Implications in gerontology. Institutional caregivers are the people who most interact with the older people, so they identify their fears regarding the transmissibility of diseases and promote their knowledge, to overcome beliefs or prejudices, and can contribute to improving the quality of gerontological care.
Implications for nursing care with older people. Institutionalized older people have restricted contact with the family (a fact made worse by the pandemic), assuming the relationship with professional caregivers to be enormously resistant, due to the level of fear of the professional, to understand the risks of user-professional or professional-to-professional transmission. user, can be a destabilizing factor in care for the older people.

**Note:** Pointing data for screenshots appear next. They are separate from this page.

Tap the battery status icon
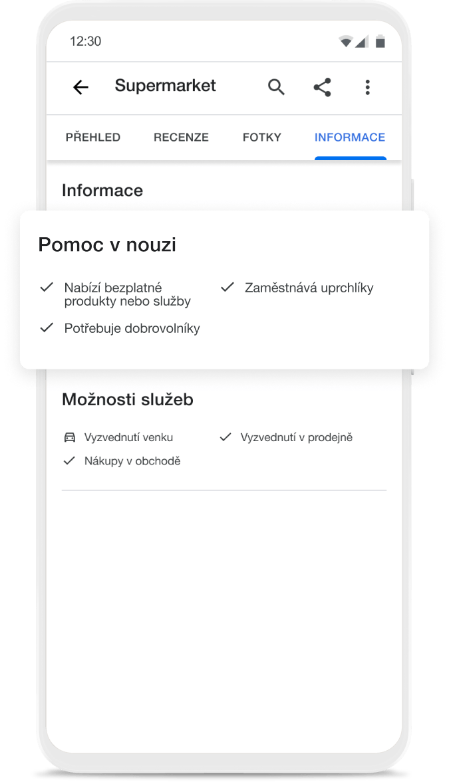 [x=380, y=41]
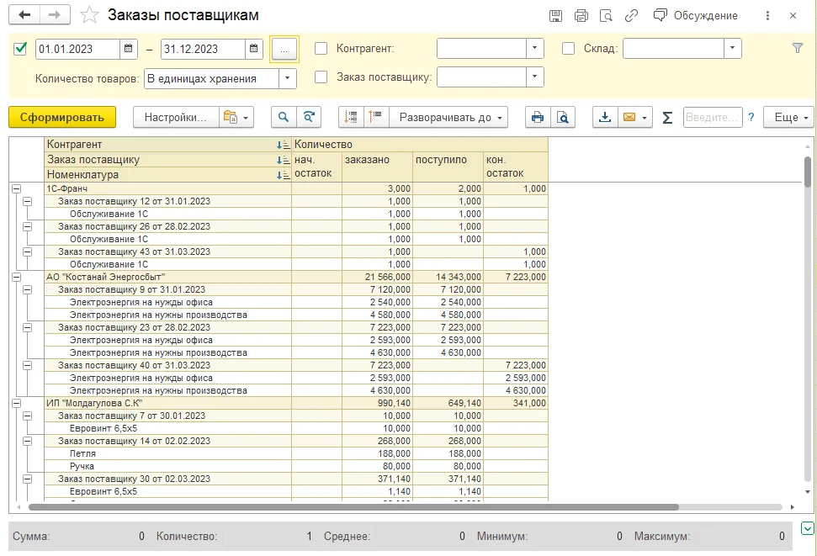Uncheck the period checkbox
Image resolution: width=817 pixels, height=556 pixels.
click(x=20, y=49)
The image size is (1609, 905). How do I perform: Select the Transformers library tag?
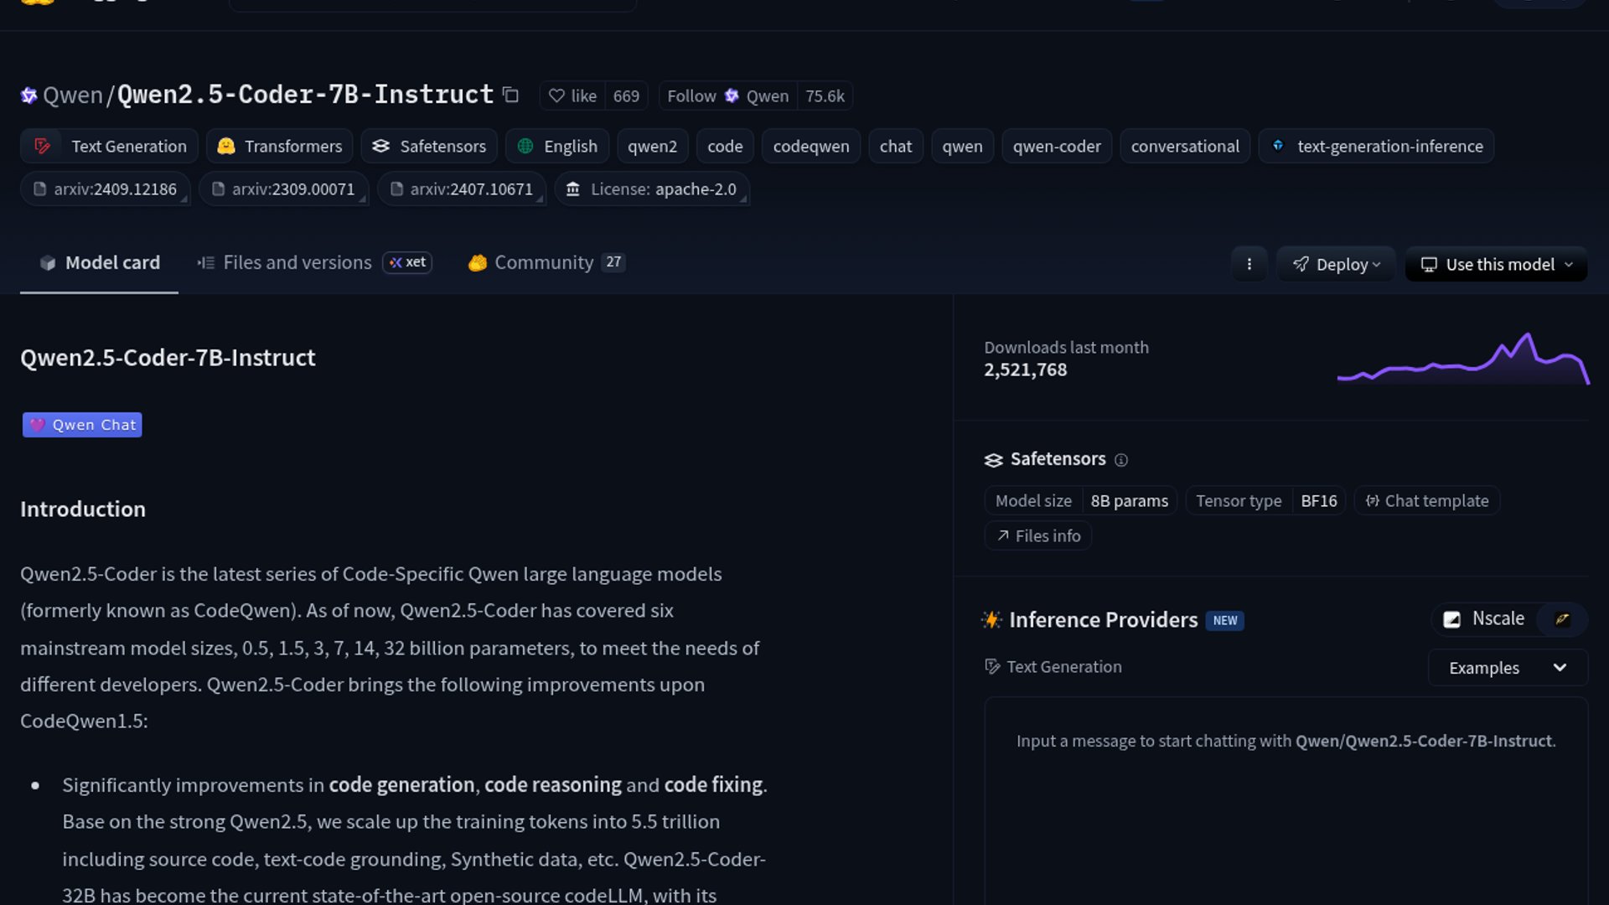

Implications for policy, practice, research, or education. Institutions for the older people are excellent contexts for the clinical practice of nursing students, whether with a healthy person or a dependent and vulnerable person. Thus, in situations of Public Health crisis, it is necessary to assess how students and professionals position themselves in relation to fear, through appropriate scales, in the sense of better management of this emotion.